James Purves

Personal information
- Full name: James Hamilton Purves
- Born: 4 December 1937 Hemel Hempstead, Hertfordshire, England
- Died: 27 December 2022 (aged 85)
- Batting: Left-handed
- Bowling: Right-arm medium
- Role: Batsman

Domestic team information
- 1962: Marylebone Cricket Club
- 1960–1961: Essex

Career statistics
| Competition | First-class |
| Matches | 11 |
| Runs scored | 474 |
| Batting average | 24.94 |
| 100s/50s | 0/4 |
| Top score | 74 |
| Catches/stumpings | 5/– |
- Source: Cricinfo, 25 September 2011

= James Purves (cricketer) =

English cricketer (1937–2022)

James Hamilton Purves (4 December 1937 – 27 December 2022) was an English cricketer. Purves was a left-handed batsman who bowled right-arm medium pace. He was born in Hemel Hempstead, Hertfordshire and educated at Uppingham School.

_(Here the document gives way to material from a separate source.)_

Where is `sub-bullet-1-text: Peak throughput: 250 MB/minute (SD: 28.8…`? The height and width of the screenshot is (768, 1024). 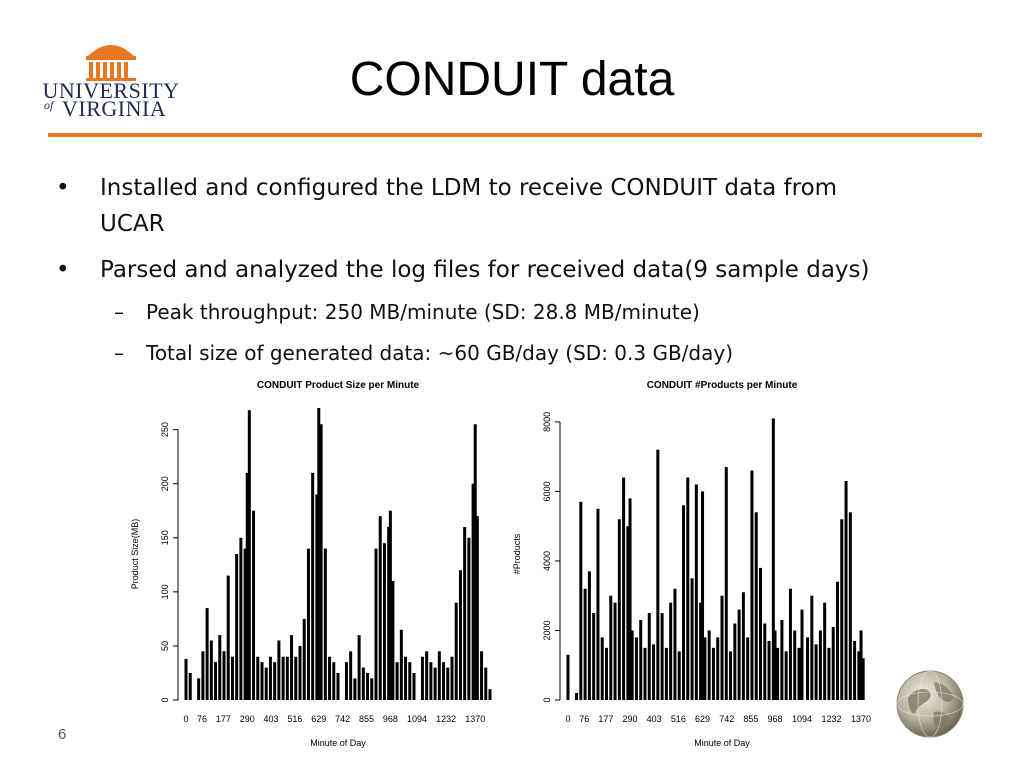 sub-bullet-1-text: Peak throughput: 250 MB/minute (SD: 28.8… is located at coordinates (423, 312).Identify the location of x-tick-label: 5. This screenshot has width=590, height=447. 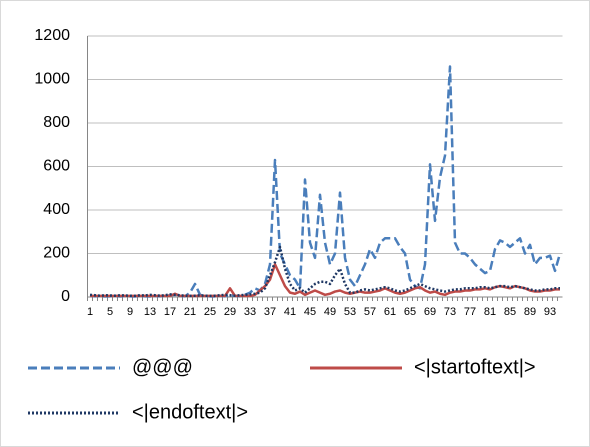
(110, 312).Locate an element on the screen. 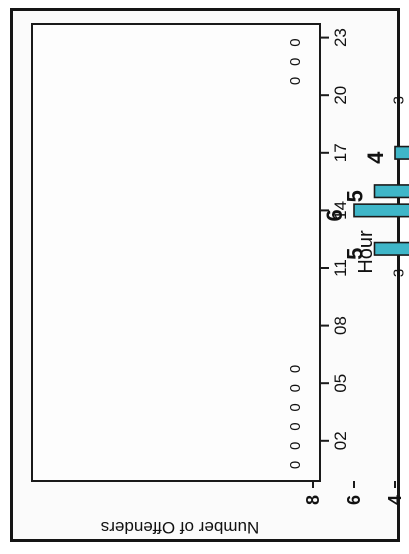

Purves made his first-class debut for Essex against Cambridge University in 1960. Following this match he played a first-class fixture for the Free Foresters against Oxford University. The following season he made four further first-class appearances for Essex, the last of which came against Middlesex in the County Championship. He struggled in his five first-class appearances for the county, scoring just 36 runs at an average of 5.14, with a high score of 14. He made a further first-class appearance for the Free Foresters in 1961, followed this up in 1962 by making two more for the team. Also in 1962, Purves made his only first-class appearance for the Marylebone Cricket Club against Cambridge University. In 1964, he made his final first-class appearance for the Free Foresters against Oxford University. He fared better with the bat for the Free Foresters, scoring 422 runs in his five matches at an average of 42.20, with a high score of 74. This score, which was one of four fifties he made for the club, came against Cambridge University in 1962.